How many people are in the focus groups? 30 to 32, says CNN.

now biden's talking, and the women are digging him again. men, though, too.
i've missed out on their actual answers because i'm so fucking distracted by watching the reactions.

guess i should go just watch.

how can anyone not watch? has there ever been a more jolly election season? has there?

Wednesday, October 1, 2008

NPR should not try to be funny

actually, it was someone on Marketplace. PRI. i think they are just thrilled to be in the middle of all this stuff. i forget the female reporter's name but she said "i'm heading to reno where i hear there are casinos rivaling those of wall street," a beat, then goes on (i guess you're supposed to insert a laugh?)

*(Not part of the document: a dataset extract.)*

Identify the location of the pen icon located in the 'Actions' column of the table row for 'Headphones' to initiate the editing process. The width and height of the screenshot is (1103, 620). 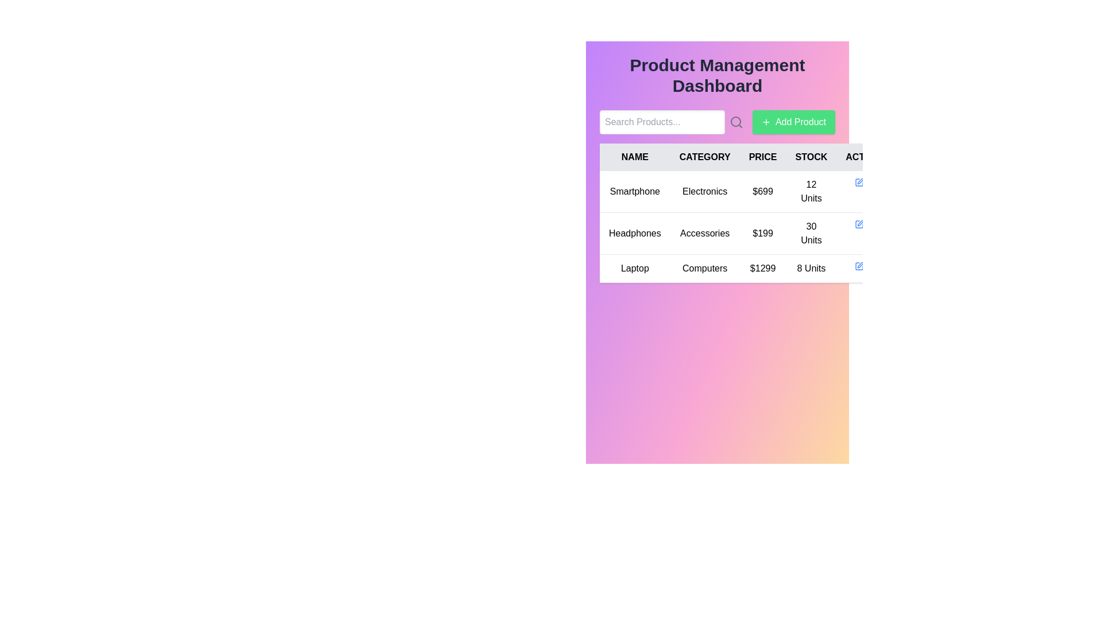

on paper it's kind of cute. coming out a correspondent's mouth it pushes my ANNOY button and holds it down, like so much stuff on NPR does.

still. it's all we've got. but this time around i have to defer to lou dobbs for my listening time. he has some weird ideas. "mister independent" he calls himself, "mr. codependent" i call him. he has some weird thing about race that is so irrational and whack, it makes his other ideas suspect in some peoples' eyes.

what he does get right is that liberal groups are all too happy to trash him and simplify what he says he believes, which is that the immigrants aren't to blame for what's happening to them, but rather the employers who hire them. i've heard him say any number of times that he believes enforcement should and doesn't, focus on the employer side, the business side. he says lobbying groups paint him as a mexican-hater and that those same groups are backed by same employers who have an interest in cheap slave labor.

but at other times he seems to truly have a visceral hate for people of other races and cultures.

however when it comes to money, no one knows more.

and i wasn't surprised to see where he comes down which is where i come down: no bailout.

do something else. get the credit markets moving by giving the cash to parties who are not wall street honchos. do anything. the world is our oyster.

revenge is rewarding, says a psychologist who compares the parts of the brain activated by revenge, to the same parts that enjoy heroin, chocolate, bla bla. he says the "no bailout" sentiment is based on revenge and the desire to punish wall street.
even though it's not in our favor.

i don't buy it. i just don't.

remember what alan watts said about wall street? that you can measure something in inches, but on wall street, you're not selling that something, you're selling the inches themselves.

listening to some of the programs about this, warren olney's program for one, i realize how over my head these concepts are that are flying about. and that doesn't mean i don't have an opinion, just that i feel cautious about that opinion. i seriously am not surprised by any of this, even though i don't think about finance. just watching the market over the past few months there's been something in the wind and here it is.

but i think it's more of that shock doctrine stuff. (by naomi klein: read it) scare the american people so you can take advantage of them ....AGAIN.

as to what to do in the here and now? do anything. anything but reward these criminals. do what mcconoughy said, for fuck's sake.

have we had fun like this in an election season ever? i think not.